§ Extracted data:
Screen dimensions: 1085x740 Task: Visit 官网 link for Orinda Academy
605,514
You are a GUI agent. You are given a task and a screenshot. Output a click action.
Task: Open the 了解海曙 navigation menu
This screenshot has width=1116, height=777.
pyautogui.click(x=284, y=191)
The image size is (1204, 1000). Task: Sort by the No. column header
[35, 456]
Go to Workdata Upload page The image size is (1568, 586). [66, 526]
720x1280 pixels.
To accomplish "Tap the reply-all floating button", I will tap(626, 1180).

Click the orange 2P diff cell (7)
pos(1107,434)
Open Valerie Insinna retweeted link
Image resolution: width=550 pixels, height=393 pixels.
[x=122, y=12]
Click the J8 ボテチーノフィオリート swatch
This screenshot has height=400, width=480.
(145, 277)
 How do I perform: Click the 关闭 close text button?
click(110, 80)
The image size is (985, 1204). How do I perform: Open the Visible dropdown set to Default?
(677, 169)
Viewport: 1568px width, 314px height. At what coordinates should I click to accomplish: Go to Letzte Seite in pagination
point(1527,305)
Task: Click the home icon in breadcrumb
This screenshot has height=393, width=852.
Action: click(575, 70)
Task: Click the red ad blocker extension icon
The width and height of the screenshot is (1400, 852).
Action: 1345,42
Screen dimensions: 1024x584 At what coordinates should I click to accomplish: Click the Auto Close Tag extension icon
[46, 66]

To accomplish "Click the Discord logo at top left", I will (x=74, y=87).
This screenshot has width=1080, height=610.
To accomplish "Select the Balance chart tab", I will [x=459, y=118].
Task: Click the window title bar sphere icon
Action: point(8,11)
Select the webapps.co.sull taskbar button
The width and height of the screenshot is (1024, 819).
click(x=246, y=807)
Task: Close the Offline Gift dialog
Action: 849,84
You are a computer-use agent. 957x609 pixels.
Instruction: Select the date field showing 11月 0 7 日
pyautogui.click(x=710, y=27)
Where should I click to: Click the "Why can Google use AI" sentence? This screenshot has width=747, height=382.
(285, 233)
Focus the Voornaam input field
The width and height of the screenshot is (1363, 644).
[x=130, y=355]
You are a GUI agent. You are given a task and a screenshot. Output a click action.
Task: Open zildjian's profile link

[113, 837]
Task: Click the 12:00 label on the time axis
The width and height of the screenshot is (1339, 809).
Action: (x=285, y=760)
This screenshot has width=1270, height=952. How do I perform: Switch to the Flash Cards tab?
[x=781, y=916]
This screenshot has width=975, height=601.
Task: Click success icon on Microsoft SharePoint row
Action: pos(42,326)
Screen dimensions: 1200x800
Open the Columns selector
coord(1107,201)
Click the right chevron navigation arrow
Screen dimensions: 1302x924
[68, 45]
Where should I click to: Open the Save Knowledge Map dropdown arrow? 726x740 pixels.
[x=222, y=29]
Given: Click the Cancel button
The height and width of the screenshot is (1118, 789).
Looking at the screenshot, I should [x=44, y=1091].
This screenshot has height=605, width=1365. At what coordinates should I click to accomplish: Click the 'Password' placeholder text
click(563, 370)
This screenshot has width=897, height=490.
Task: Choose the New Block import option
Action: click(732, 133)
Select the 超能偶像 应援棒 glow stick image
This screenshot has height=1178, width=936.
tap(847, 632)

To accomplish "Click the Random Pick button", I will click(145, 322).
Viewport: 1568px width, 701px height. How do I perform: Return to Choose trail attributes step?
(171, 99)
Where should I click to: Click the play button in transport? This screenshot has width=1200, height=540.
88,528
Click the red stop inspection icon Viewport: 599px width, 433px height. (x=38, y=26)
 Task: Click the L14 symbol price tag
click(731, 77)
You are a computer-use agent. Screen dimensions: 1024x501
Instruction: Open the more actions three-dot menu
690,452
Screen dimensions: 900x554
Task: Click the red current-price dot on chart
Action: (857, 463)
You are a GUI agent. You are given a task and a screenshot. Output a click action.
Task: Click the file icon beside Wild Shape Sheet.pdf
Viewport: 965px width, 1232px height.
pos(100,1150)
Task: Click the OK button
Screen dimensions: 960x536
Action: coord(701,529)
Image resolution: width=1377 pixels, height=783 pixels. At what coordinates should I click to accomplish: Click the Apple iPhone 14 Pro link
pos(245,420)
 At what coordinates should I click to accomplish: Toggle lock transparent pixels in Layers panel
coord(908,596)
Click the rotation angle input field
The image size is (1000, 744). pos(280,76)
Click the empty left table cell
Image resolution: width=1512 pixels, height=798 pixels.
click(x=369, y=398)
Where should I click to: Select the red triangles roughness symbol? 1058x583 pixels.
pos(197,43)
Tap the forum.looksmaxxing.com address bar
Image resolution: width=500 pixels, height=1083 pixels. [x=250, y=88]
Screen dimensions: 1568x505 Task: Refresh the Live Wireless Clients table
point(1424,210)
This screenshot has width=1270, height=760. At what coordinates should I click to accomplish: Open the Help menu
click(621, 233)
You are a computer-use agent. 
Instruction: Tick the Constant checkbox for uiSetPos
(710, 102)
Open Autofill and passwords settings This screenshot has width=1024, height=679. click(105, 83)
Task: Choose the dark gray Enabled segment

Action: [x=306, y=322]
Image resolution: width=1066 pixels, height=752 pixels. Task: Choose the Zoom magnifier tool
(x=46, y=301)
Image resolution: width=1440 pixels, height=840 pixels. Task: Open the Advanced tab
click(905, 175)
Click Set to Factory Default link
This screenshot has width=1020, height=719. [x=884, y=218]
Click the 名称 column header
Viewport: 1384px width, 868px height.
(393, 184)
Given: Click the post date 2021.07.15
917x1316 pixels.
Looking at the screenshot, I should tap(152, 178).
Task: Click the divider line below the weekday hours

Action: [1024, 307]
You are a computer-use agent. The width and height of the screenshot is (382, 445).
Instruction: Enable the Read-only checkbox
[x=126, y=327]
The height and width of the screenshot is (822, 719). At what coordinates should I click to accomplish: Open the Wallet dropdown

§ What is expected: Retype the full listing above, every line from the first to the last, with no changes.

§ Written reply:
Screen dimensions: 1085x740 Task: Visit 官网 link for Orinda Academy
605,514
You are a GUI agent. You are given a task and a screenshot. Output a click action.
Task: Open the 了解海曙 navigation menu
This screenshot has width=1116, height=777.
pyautogui.click(x=284, y=191)
The image size is (1204, 1000). Task: Sort by the No. column header
[35, 456]
Go to Workdata Upload page The image size is (1568, 586). [66, 526]
720x1280 pixels.
To accomplish "Tap the reply-all floating button", I will tap(626, 1180).

Click the orange 2P diff cell (7)
pos(1107,434)
Open Valerie Insinna retweeted link
Image resolution: width=550 pixels, height=393 pixels.
[x=122, y=12]
Click the J8 ボテチーノフィオリート swatch
This screenshot has height=400, width=480.
(145, 277)
 How do I perform: Click the 关闭 close text button?
click(110, 80)
The image size is (985, 1204). How do I perform: Open the Visible dropdown set to Default?
(677, 169)
Viewport: 1568px width, 314px height. At what coordinates should I click to accomplish: Go to Letzte Seite in pagination
point(1527,305)
Task: Click the home icon in breadcrumb
This screenshot has height=393, width=852.
Action: click(575, 70)
Task: Click the red ad blocker extension icon
The width and height of the screenshot is (1400, 852).
Action: 1345,42
Screen dimensions: 1024x584 At what coordinates should I click to accomplish: Click the Auto Close Tag extension icon
[46, 66]

To accomplish "Click the Discord logo at top left", I will (x=74, y=87).
This screenshot has width=1080, height=610.
To accomplish "Select the Balance chart tab", I will [x=459, y=118].
Task: Click the window title bar sphere icon
Action: point(8,11)
Select the webapps.co.sull taskbar button
The width and height of the screenshot is (1024, 819).
click(x=246, y=807)
Task: Close the Offline Gift dialog
Action: 849,84
You are a computer-use agent. 957x609 pixels.
Instruction: Select the date field showing 11月 0 7 日
pyautogui.click(x=710, y=27)
Where should I click to: Click the "Why can Google use AI" sentence? This screenshot has width=747, height=382.
(285, 233)
Focus the Voornaam input field
The width and height of the screenshot is (1363, 644).
[x=130, y=355]
You are a GUI agent. You are given a task and a screenshot. Output a click action.
Task: Open zildjian's profile link

[113, 837]
Task: Click the 12:00 label on the time axis
The width and height of the screenshot is (1339, 809).
Action: (x=285, y=760)
This screenshot has width=1270, height=952. How do I perform: Switch to the Flash Cards tab?
[x=781, y=916]
This screenshot has width=975, height=601.
Task: Click success icon on Microsoft SharePoint row
Action: pos(42,326)
Screen dimensions: 1200x800
Open the Columns selector
coord(1107,201)
Click the right chevron navigation arrow
Screen dimensions: 1302x924
[68, 45]
Where should I click to: Open the Save Knowledge Map dropdown arrow? 726x740 pixels.
[x=222, y=29]
Given: Click the Cancel button
The height and width of the screenshot is (1118, 789).
Looking at the screenshot, I should [x=44, y=1091].
This screenshot has height=605, width=1365. At what coordinates should I click to accomplish: Click the 'Password' placeholder text
click(563, 370)
This screenshot has width=897, height=490.
Task: Choose the New Block import option
Action: click(732, 133)
Select the 超能偶像 应援棒 glow stick image
This screenshot has height=1178, width=936.
tap(847, 632)

To accomplish "Click the Random Pick button", I will click(145, 322).
Viewport: 1568px width, 701px height. How do I perform: Return to Choose trail attributes step?
(171, 99)
Where should I click to: Click the play button in transport? This screenshot has width=1200, height=540.
88,528
Click the red stop inspection icon Viewport: 599px width, 433px height. (x=38, y=26)
 Task: Click the L14 symbol price tag
click(731, 77)
You are a computer-use agent. Screen dimensions: 1024x501
Instruction: Open the more actions three-dot menu
690,452
Screen dimensions: 900x554
Task: Click the red current-price dot on chart
Action: (857, 463)
You are a GUI agent. You are given a task and a screenshot. Output a click action.
Task: Click the file icon beside Wild Shape Sheet.pdf
Viewport: 965px width, 1232px height.
pos(100,1150)
Task: Click the OK button
Screen dimensions: 960x536
Action: coord(701,529)
Image resolution: width=1377 pixels, height=783 pixels. At what coordinates should I click to accomplish: Click the Apple iPhone 14 Pro link
pos(245,420)
 At what coordinates should I click to accomplish: Toggle lock transparent pixels in Layers panel
coord(908,596)
Click the rotation angle input field
The image size is (1000, 744). pos(280,76)
Click the empty left table cell
Image resolution: width=1512 pixels, height=798 pixels.
click(x=369, y=398)
Where should I click to: Select the red triangles roughness symbol? 1058x583 pixels.
pos(197,43)
Tap the forum.looksmaxxing.com address bar
Image resolution: width=500 pixels, height=1083 pixels. [x=250, y=88]
Screen dimensions: 1568x505 Task: Refresh the Live Wireless Clients table
point(1424,210)
This screenshot has width=1270, height=760. At what coordinates should I click to accomplish: Open the Help menu
click(621, 233)
You are a computer-use agent. 
Instruction: Tick the Constant checkbox for uiSetPos
(710, 102)
Open Autofill and passwords settings This screenshot has width=1024, height=679. click(105, 83)
Task: Choose the dark gray Enabled segment

Action: [x=306, y=322]
Image resolution: width=1066 pixels, height=752 pixels. Task: Choose the Zoom magnifier tool
(x=46, y=301)
Image resolution: width=1440 pixels, height=840 pixels. Task: Open the Advanced tab
click(905, 175)
Click Set to Factory Default link
This screenshot has width=1020, height=719. [x=884, y=218]
Click the 名称 column header
Viewport: 1384px width, 868px height.
(393, 184)
Given: Click the post date 2021.07.15
917x1316 pixels.
Looking at the screenshot, I should tap(152, 178).
Task: Click the divider line below the weekday hours

Action: [1024, 307]
You are a computer-use agent. The width and height of the screenshot is (382, 445).
Instruction: Enable the Read-only checkbox
[x=126, y=327]
The height and width of the screenshot is (822, 719). At what coordinates should I click to accomplish: Open the Wallet dropdown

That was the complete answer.